Where neutrals in the previous years were your old bunch of greys, blacks and whites, we now see a quest for a broader push of what is considered natural. Just like after the Spanish flu, white is popular for the upcoming season yet not the sterile white as you may expect but subtle, coloured whites that add a new dynamic to product and interior. Slightly greyish, beige-toned whites that recall stones, pebbles and naturally weathered woods coming from genuine surroundings that bring in warmth and comfort to our homes. Tactility is key as different textures create interesting layers of complexity to the applied colour. From the cooler side of the colour spectrum, we see nuanced neutrals moving into mineral areas of blue-green undertones adding a playful and serene effect as they are applied to as well gloss as matte surfaces.
Yet who said neutral had to be light in colour? For next year we see an increased use of darker wood shades often combined with warm red and orange tones. Interestingly, one of the biggest growing areas of colour is that of the terracotta shades. From the spicy orange and reds to darker burnt shades, moving into the browns. Shades that impart for dynamic statements while at the same time providing longevity. Terracotta was big during the pandemic as it was sided by these warming browns as we searched for stability in uncertain times. As these unknown times seem to continue, we pursue our need for warmer, darker shades as the brown tints remain popular. Fascinating is the continuation of bronze and brass metallics now being mixed with the nuanced neutrals and natural woods.
Coloured neutrals bring lightness, airiness and dynamism but also, they settle us down as they are calming and are easy on the eye. An important factor today as stress levels are very high and consumers are overwhelmed by all of the changes in society happening in a very short time. Spaces that bring tranquility, peace and silence will stand side by side with those that energise and stimulate our senses as we are hungry for new experiences and sensations.
Even if the new neutrals take up an interesting area in design for the next season, uplifting pops of colour are moving in strong. Zesty, yellowish oranges not only bring along happiness but also the much-needed energy. Eggnog yellow is making an interesting intro by adding an element of lightness and hope, whereas accents of absinth and malachite green add the right amount of tolerated craziness.
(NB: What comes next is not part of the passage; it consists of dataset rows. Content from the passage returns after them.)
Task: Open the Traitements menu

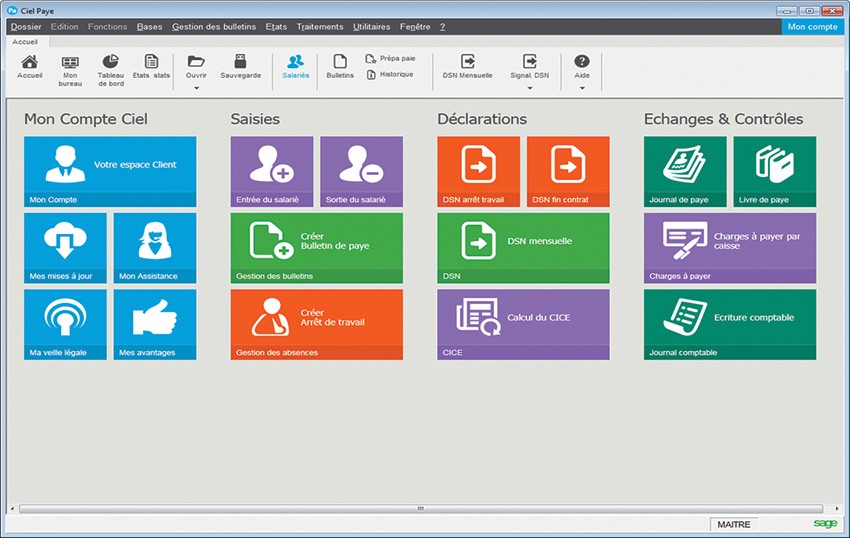Action: pyautogui.click(x=319, y=27)
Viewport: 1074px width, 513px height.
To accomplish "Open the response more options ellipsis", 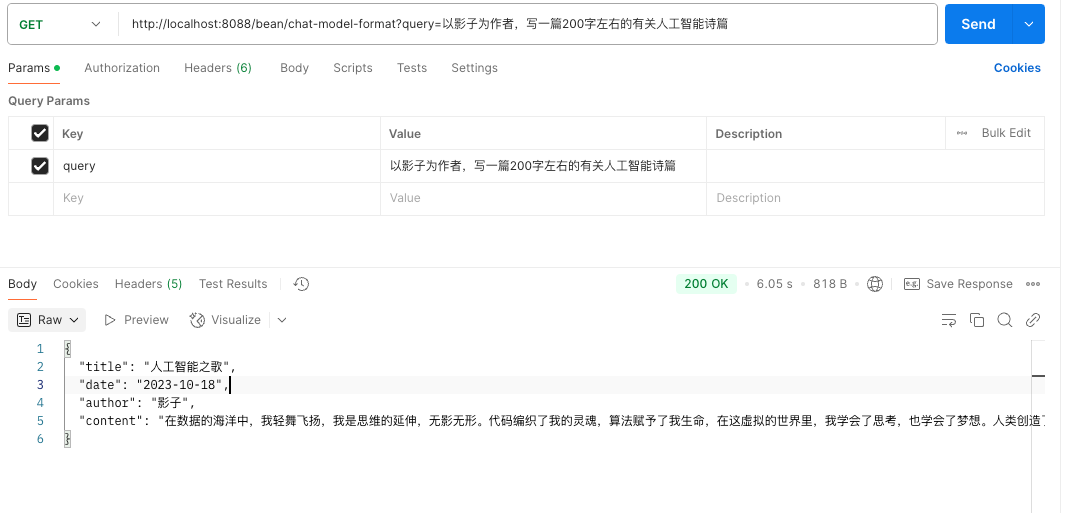I will [1033, 284].
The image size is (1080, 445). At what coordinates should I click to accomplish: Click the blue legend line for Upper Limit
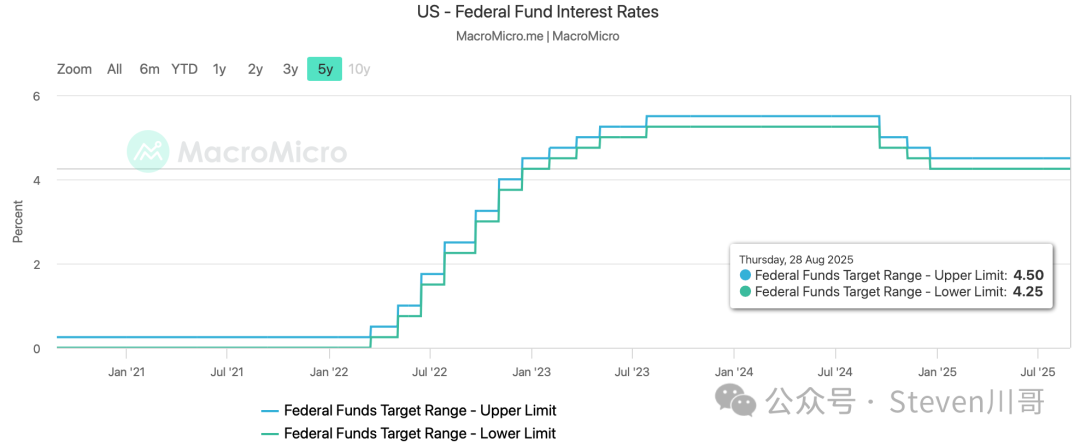coord(270,410)
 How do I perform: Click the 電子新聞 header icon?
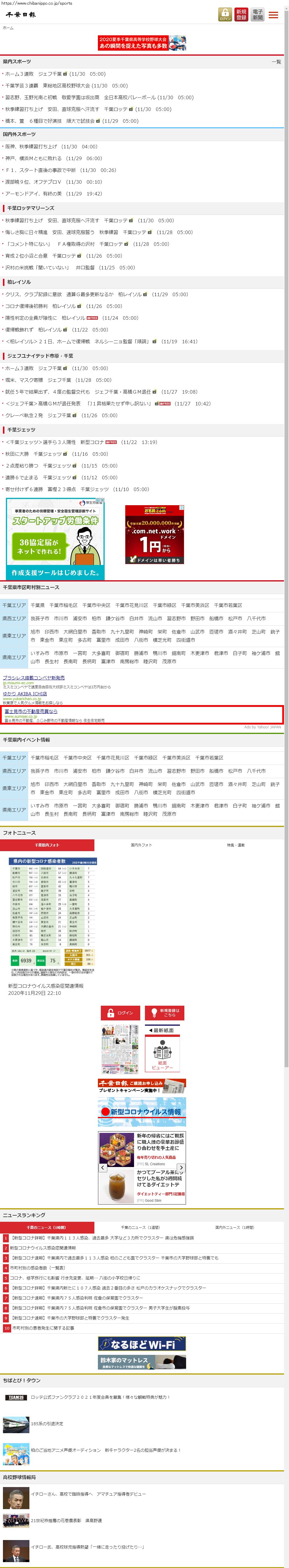point(257,15)
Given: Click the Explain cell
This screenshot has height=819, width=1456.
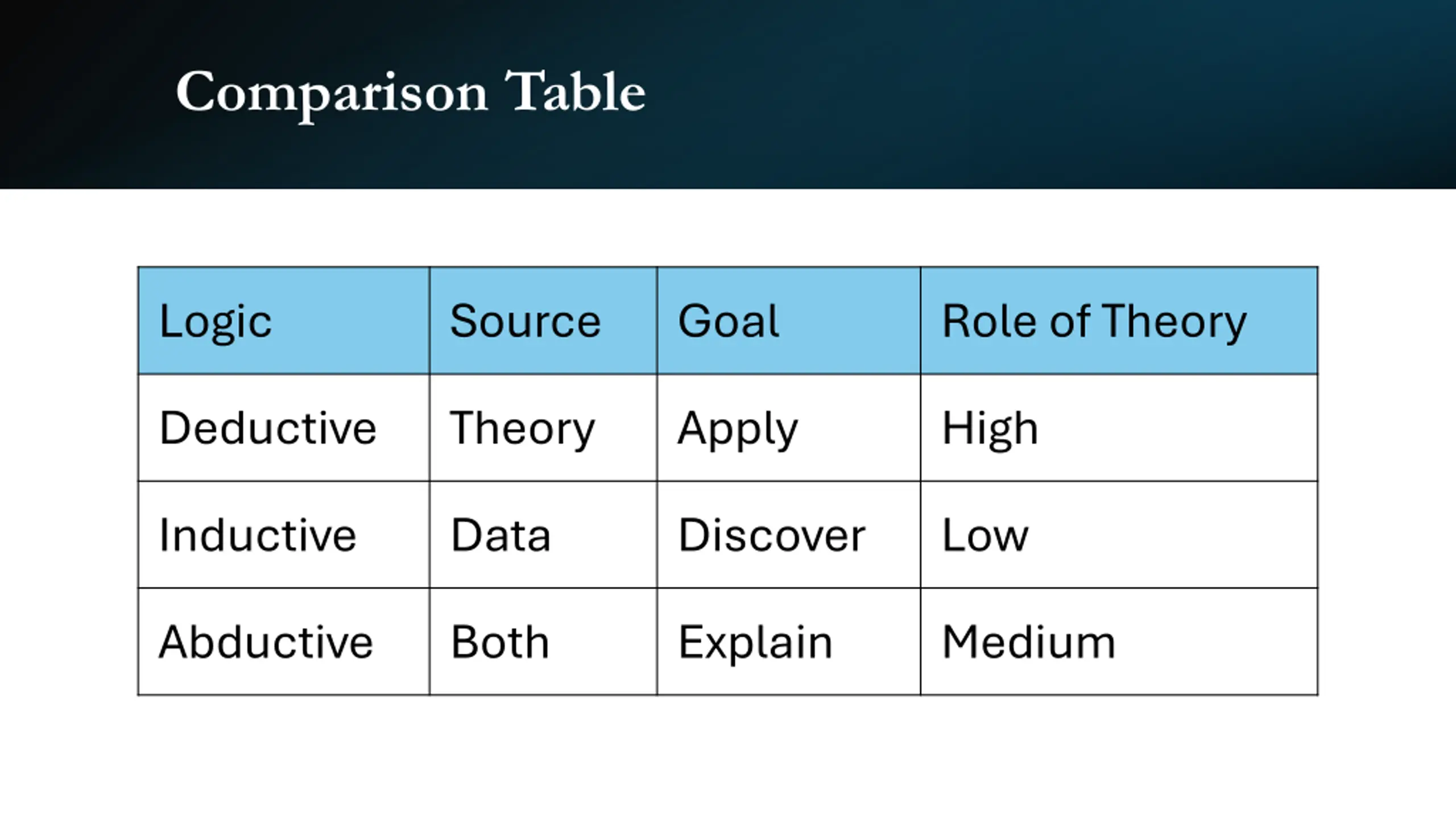Looking at the screenshot, I should [789, 642].
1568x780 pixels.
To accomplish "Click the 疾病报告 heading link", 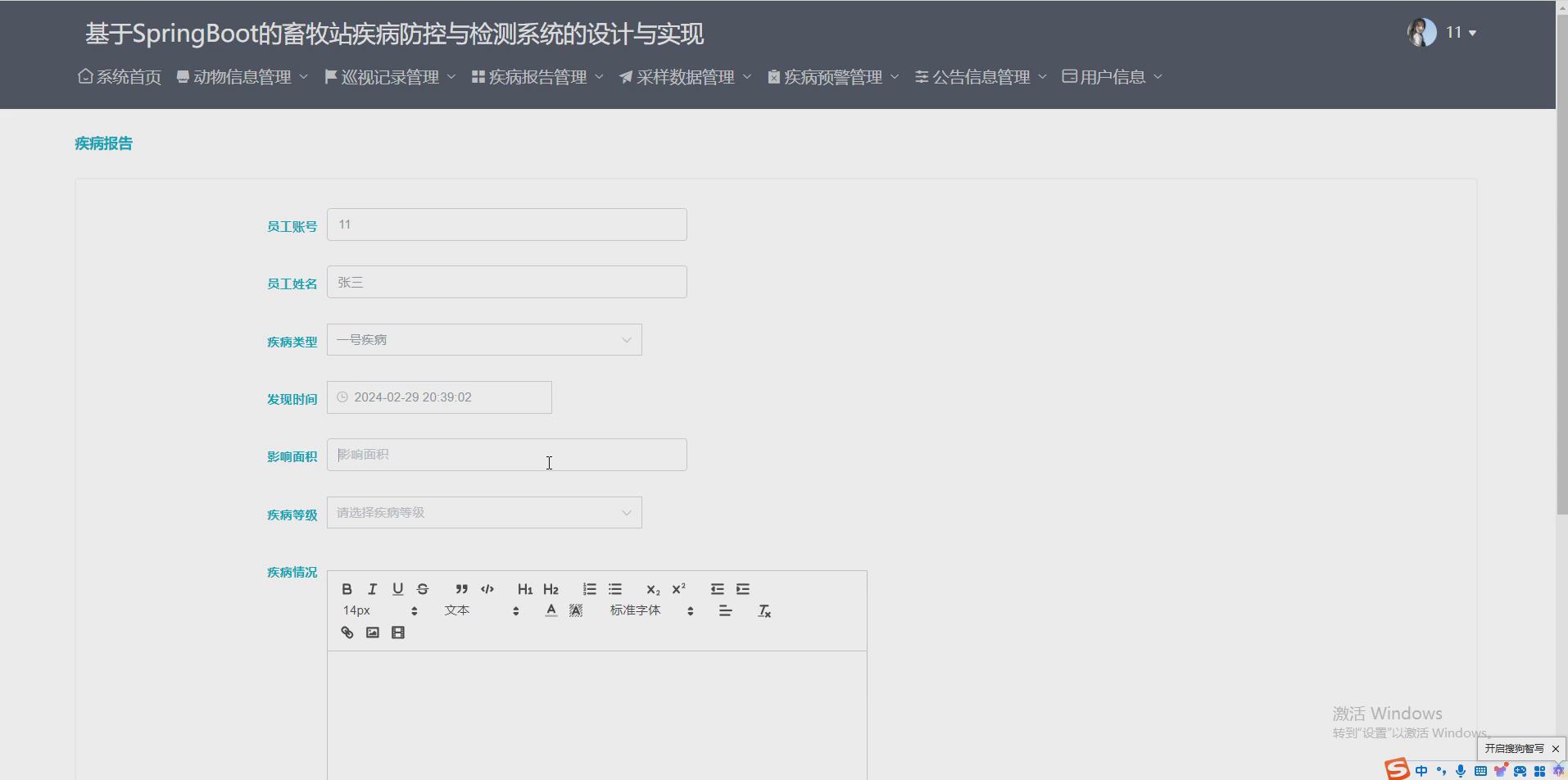I will (x=102, y=143).
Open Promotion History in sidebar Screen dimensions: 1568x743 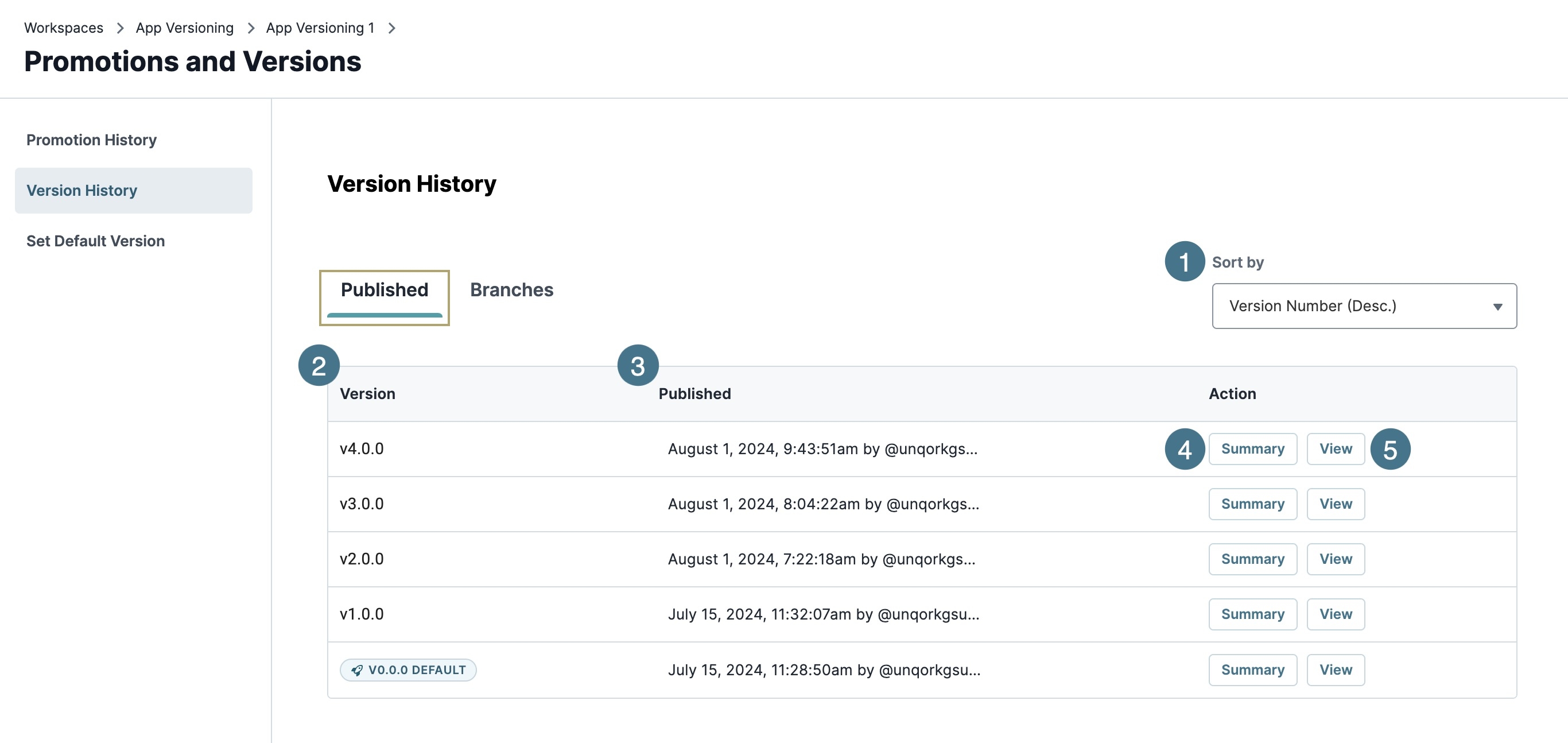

And finally, an important note to the purples and lilacs as they are growing in importance. We may see the softer bluish lilacs as well as the darker redder purples applied to different types of materials varying from velvet to suede and even outdoor textiles. The colour purple stands for technology yet most importantly it stands for being different, for breaking the rules, a great promise and welcoming characteristic.
The upcoming season is one of minimalism with the right amount of opulence. Spaces that are restful yet energising, allowing for consumers to choose according to their own specific needs and emotions. More than ever is colour convincing us of its significance.